Asia’s e-commerce giants overtake Black Friday and Prime Day with Singles Day
With statistics described by the Harvard Business Review as ‘staggering’, Alibaba’s 2020 Singles Day has confirmed the phenomenal strength and relentless ambition of China’s e-commerce sector.
Singles Day, Bachelors Day, 11/11, anti-Valentine’s Day – call it what you will, Alibaba’s 11 November is officially the world’s largest online retail event, leaving Black Friday and Amazon’s Prime Day in its wake.
The 2020 results are jaw-dropping. Alibaba announced the shopping extravaganza had generated US$74bn in sales over an 11 day campaign – a 26% increase from 2019 results (which totaled US$38.4 billion and were described by Alibaba’s co-founder Jack Ma as ‘a financial disappointment’.)
By comparison, Alibaba’s 2020 Singles Day results are 2.5x higher than all of the United States on Black Friday, and 4x higher than Amazon’s Prime Day.
Whether Amazon can even begin to compete with the sheer size and scale of the Alibaba operation is questionable.

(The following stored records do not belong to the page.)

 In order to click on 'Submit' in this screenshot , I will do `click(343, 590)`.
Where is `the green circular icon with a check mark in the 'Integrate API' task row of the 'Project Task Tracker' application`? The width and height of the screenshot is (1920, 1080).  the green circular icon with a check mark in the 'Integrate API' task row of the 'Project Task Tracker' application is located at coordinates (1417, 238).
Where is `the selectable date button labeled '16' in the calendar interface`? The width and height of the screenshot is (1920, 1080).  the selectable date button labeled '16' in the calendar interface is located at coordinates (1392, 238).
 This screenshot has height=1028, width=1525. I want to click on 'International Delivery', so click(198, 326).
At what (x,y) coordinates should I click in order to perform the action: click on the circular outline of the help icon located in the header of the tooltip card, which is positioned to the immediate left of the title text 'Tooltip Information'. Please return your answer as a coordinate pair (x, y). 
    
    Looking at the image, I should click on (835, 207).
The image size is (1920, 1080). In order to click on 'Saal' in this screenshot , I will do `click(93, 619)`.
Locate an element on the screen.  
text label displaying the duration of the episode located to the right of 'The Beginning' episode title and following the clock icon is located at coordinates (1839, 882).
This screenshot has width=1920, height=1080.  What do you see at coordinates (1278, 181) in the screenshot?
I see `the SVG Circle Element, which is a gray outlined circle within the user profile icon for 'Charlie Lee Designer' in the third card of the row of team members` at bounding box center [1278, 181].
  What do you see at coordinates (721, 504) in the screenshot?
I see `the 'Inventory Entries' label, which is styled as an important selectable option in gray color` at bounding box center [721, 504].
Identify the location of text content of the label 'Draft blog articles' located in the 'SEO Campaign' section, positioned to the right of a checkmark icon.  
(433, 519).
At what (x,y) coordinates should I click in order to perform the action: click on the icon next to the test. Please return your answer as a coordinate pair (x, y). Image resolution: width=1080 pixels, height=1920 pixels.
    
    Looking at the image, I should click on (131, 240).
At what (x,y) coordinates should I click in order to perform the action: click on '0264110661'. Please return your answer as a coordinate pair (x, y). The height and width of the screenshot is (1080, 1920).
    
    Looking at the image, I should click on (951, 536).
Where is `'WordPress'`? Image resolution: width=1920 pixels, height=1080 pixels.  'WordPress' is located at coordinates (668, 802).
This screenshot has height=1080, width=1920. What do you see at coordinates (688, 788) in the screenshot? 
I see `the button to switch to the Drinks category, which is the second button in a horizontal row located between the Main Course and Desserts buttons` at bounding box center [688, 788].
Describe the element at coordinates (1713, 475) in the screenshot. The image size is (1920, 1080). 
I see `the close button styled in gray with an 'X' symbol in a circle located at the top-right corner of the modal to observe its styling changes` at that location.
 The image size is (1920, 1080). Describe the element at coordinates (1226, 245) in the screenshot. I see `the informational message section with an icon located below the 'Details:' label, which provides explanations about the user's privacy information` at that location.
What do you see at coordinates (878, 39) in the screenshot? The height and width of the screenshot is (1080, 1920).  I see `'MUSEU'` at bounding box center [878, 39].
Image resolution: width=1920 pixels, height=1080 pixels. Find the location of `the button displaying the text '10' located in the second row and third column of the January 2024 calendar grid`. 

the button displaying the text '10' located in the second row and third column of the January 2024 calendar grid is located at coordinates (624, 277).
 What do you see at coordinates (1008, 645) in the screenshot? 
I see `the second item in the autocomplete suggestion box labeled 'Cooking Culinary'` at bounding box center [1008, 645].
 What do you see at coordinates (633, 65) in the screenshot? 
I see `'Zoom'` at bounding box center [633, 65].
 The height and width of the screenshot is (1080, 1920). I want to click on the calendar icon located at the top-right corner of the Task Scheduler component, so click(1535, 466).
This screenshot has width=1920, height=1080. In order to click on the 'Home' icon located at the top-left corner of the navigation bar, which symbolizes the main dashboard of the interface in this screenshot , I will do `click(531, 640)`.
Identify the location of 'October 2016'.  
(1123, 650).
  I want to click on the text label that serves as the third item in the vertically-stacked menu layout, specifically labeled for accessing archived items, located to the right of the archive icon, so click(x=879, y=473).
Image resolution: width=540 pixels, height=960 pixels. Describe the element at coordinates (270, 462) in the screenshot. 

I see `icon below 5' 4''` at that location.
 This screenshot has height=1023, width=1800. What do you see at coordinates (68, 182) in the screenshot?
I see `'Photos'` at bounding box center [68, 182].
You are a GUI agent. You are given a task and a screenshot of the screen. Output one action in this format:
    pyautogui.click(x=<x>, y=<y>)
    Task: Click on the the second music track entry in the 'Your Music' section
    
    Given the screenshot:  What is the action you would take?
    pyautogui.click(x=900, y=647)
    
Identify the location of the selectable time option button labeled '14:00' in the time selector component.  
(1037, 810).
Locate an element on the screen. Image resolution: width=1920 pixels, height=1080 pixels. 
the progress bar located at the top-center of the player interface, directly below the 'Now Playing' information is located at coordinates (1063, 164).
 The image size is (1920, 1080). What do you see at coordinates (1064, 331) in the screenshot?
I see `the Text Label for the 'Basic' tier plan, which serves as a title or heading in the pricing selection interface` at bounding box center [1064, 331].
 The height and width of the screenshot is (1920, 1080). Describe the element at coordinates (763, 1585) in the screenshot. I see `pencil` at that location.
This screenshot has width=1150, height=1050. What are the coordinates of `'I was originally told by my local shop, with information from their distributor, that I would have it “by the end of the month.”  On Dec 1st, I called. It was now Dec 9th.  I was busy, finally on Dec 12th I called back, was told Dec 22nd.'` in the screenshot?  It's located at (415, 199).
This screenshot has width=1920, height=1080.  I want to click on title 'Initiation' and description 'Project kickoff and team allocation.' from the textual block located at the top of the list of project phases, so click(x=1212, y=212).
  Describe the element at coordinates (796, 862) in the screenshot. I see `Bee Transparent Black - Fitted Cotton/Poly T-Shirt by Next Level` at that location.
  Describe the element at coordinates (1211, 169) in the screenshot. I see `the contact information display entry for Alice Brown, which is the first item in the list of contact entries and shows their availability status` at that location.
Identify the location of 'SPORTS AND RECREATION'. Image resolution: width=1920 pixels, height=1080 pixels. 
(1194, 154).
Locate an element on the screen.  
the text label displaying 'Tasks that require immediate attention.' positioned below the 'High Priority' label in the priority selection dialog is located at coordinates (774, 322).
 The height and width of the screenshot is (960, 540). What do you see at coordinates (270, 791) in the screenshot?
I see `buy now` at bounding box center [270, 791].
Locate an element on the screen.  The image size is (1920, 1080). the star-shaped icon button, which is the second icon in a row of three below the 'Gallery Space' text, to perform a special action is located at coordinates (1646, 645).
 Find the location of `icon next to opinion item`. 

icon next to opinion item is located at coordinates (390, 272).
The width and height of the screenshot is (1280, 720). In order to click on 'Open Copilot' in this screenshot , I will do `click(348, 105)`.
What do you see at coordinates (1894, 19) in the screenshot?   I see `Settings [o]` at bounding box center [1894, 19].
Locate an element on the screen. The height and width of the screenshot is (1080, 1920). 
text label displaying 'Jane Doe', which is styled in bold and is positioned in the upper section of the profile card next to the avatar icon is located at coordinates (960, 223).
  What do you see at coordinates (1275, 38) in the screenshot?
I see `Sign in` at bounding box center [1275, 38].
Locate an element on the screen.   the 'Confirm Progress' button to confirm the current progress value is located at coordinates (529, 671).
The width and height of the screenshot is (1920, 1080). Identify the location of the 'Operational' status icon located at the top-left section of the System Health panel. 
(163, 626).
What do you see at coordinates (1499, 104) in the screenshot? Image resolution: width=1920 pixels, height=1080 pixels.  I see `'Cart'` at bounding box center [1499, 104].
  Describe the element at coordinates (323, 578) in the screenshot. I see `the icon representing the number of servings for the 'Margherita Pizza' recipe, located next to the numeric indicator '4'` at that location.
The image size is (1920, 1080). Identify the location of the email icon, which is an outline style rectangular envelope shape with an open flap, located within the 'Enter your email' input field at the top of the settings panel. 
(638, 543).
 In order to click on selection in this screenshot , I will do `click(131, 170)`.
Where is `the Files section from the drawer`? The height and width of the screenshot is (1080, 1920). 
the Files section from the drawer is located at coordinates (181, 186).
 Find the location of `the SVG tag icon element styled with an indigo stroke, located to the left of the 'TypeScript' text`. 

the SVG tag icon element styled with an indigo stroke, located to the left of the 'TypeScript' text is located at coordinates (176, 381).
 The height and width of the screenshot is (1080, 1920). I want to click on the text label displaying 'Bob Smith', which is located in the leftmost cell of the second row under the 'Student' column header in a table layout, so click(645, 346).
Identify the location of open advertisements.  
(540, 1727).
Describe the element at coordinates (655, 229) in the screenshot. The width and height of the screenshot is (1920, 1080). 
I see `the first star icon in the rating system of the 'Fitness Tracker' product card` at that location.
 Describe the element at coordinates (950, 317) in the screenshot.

The Chinese titan has the unique advantage of enjoying a home market more than four times the size of Amazon’s in the United States, and the technology and processing power to match: at peak periods, 583,000 Singles Day orders were processed per second.
While China’s economic growth has understandably stagnated in 2020, the country’s e-commerce sector shows no signs of slowing, with the Singles Day figures forecast to grow another $50-60 billion in 2021. The rise of Asia's middle class and massive purchasing power will remain a dominate theme for years to come.